APEDA has actually released a brand-new SOP for rice exports following China’s rejection of non-basmati consignments over declared GMO(genetically customized organisms) contamination. It has actually started to impose the brand-new treatments from Tuesday (June 9). Eager to safeguard its footprint in a rewarding neighbouring market that reveals strong need for Indian damaged rice, the trade body is acting to cushion the sector versus falling export volumes in parts of Africa.
In a notification on June 8, APEDA basic supervisor Vinita Sudhanshu stated that in order to guarantee compliance with the hygienic and phytosanitary requirements for the export of rice to China, a treatment has actually been established for the assistance of exporters and other stakeholders.
“The treatment will enter result for all RCAC applications gotten by APEDA from June 9 onwards and will apply to all rice consignments meant for export to China,” she stated asking exporters to guarantee compliance with the proposed requirements.
Africa saturated
Inviting the issuance of the standard procedure (SOP), The Rice Exporters Association President B V Krishna Rao stated China is a crucial market as Africa is filled to satisfy its issues of GMO. Speaking to businesslineRao stated that the export agreements currently concluded and deliveries currently under execution ought to be enabled to continue up until July 31 as a transitional plan under the brand-new system.

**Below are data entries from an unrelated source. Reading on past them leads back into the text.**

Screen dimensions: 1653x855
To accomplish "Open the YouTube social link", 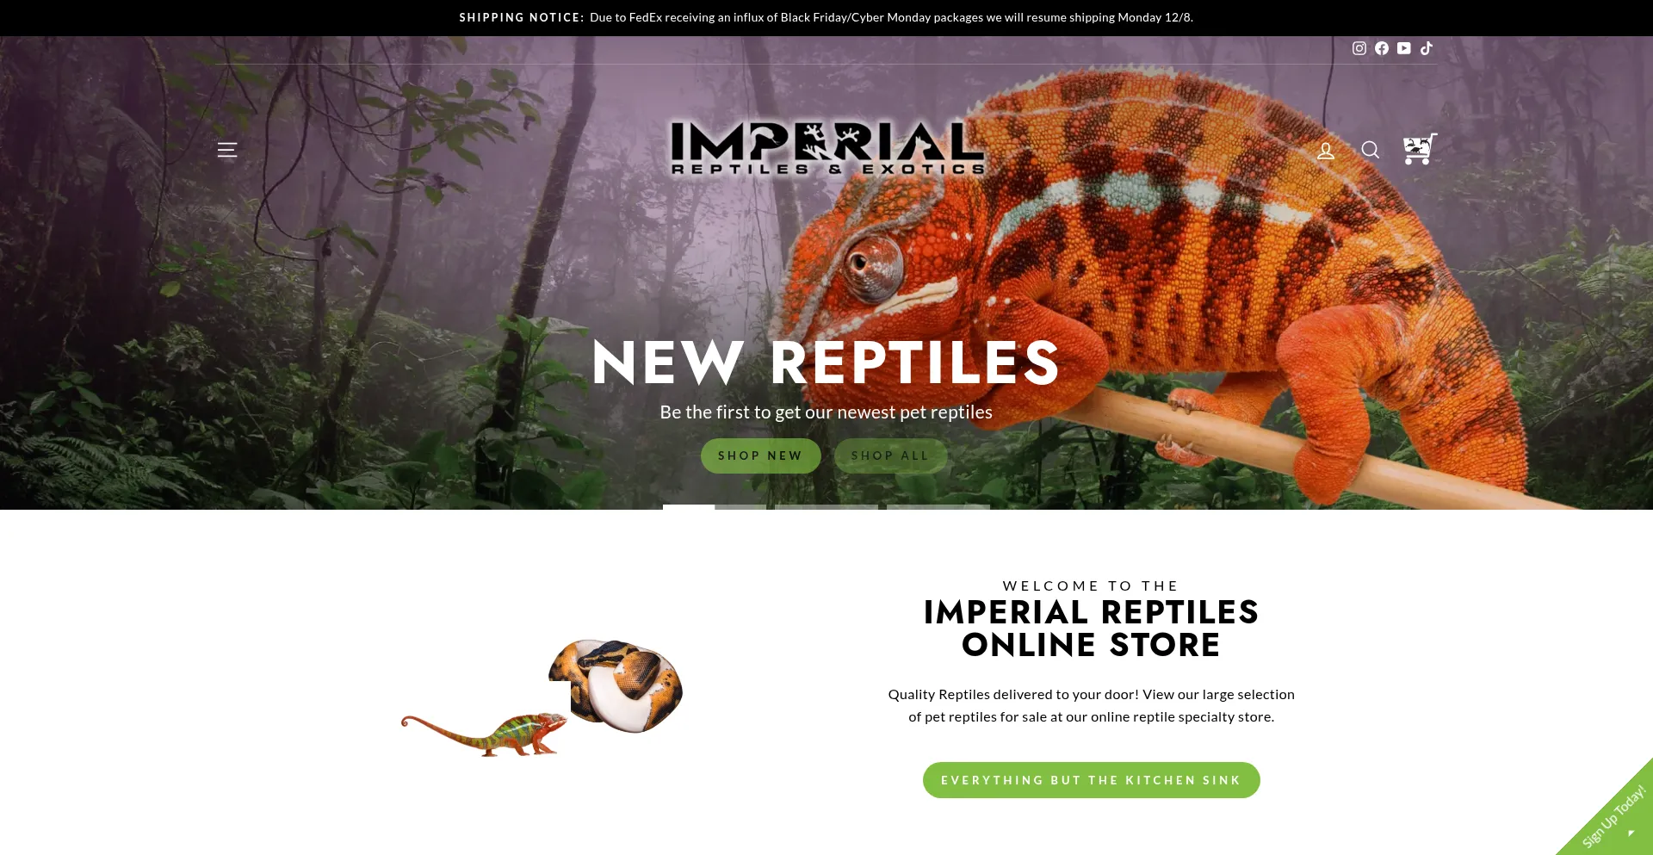I will pyautogui.click(x=1404, y=48).
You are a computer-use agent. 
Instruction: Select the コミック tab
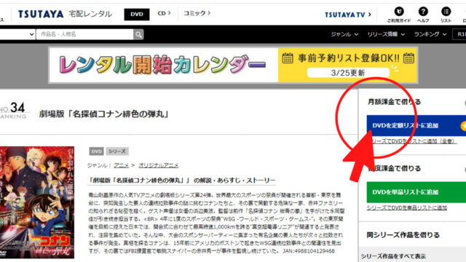[197, 13]
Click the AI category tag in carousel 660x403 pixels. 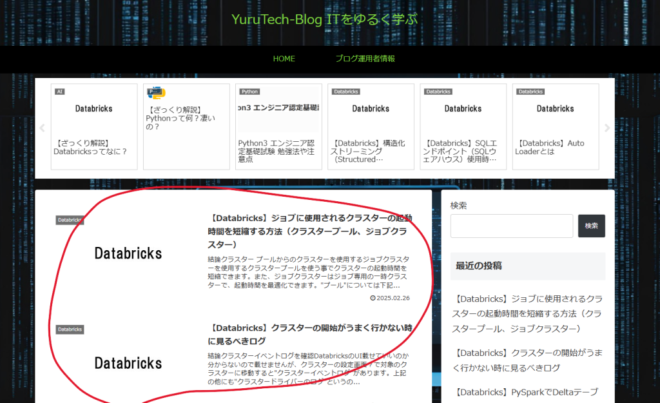tap(60, 92)
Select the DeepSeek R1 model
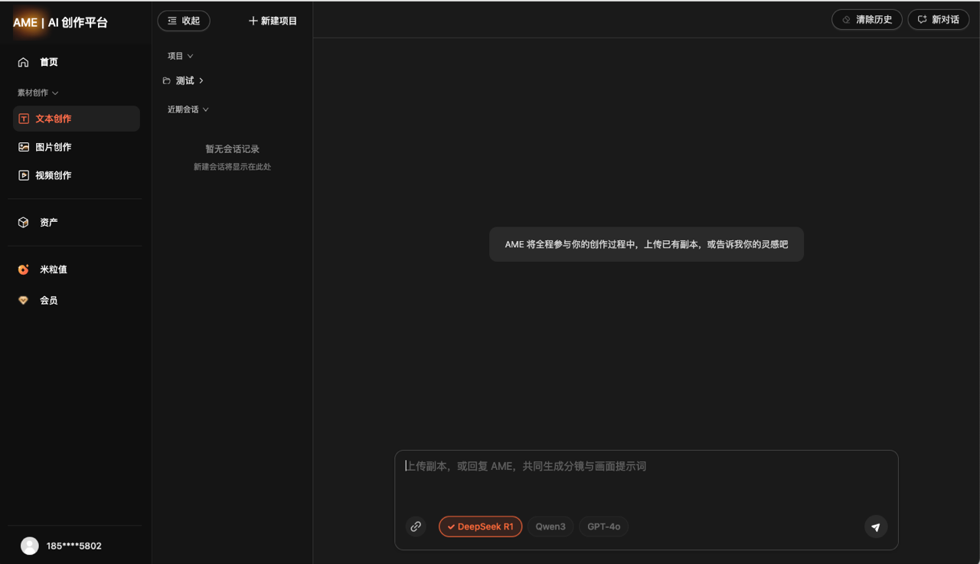The image size is (980, 564). click(x=481, y=527)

He recommended the SOP might be executed from August 1 to supply adequate time to exporters.
At the conference of the Non-Basmati Rice Development Fund (NBDF) in May recently, an area of exporters stated that some African nations such as Senegal, Burkina Faso, Benin and Sudan have actually taken limiting procedures to decrease rice imports, which has actually negatively affected Indian non-Basmati rice, sources stated.
APEDA Charman Abhishek Dev, while resolving the NBDF committee, asked rice exporters to represent at African trade occasions independent of APEDA’s involvement, the sources stated. Dev likewise worried on the requirement to diversify rice exports towards high-potential markets such as the Philippines, Indonesia, and China, where India’s share is yet to reach its real capacity. Exporters require to incentivise farmers to grow the ranges required in these locations, he stated.
Unrelenting China
When some exporters raised the problem of rejection of consignments by China, Dev informed them that conference with General Administration of Customs of individuals’s Republic of China (GACC) has actually been held and because conference APEDA clarified that India is a non-GMO nation for rice. India likewise showed GACC verification by ICAR and GEAC that there is no accessibility of GMO rice seeds, nor any industrial growing of GM rice in India was ever enabled.
Market sources stated that because China did not budge from its stand, India had actually provided the SOP to get a screening done for GMO so that a consistent treatment is followed by all exporters.
According to the SOP, the export of rice to China will be permitted just from the rice mills/processing systems signed up with Directorate of Plant Protection, Quarantine and Storage (DPPQS), in accordance with the 2016 Order. The DPPQS under the Department of Agriculture and Farmers Welfare signs up the rice mills/processing systems for export to China. Indian exporters are likewise mandated to either register with GACC or need to source rice just from GACC-registered centers.
APEDA has actually likewise stated that exporters will continue to acquire Phytosanitary Certificate released by DPPQS prior to export to China. “Export consignments of rice will be enabled to be delivered to China just after screening by labs acknowledged by APEDA having scope of accreditation for GMO analysis in rice,” it stated.
Rising exports
Exporters will need to use to acknowledged labs for drawing and screening of samples for GMO analysis under a particular format. After tasting, the lot will not be shifted/relocated by the processing system or exporter to another place, it stated.
Just after conformity of the sample, the exporter will get the Registration-cum-Allocation-Certificate (RCAC) by sending the Certificate of Analysis to APEDA.
India had actually exported 315,193 tonnes worth $103.90 million (Rs 922.15 crore) of non-basmati rice to China in 2025-26, versus 180,805 tonnes worth $79.43 million (Rs 677.87 crore) in 2024-25. As China had limitations on Indian rice through non-tariff barriers, the export was less till 2019-20– just 567 tonnes in 2019-20, however it rose to 331,571 tonnes in 2020-21 after it eliminated those curbs.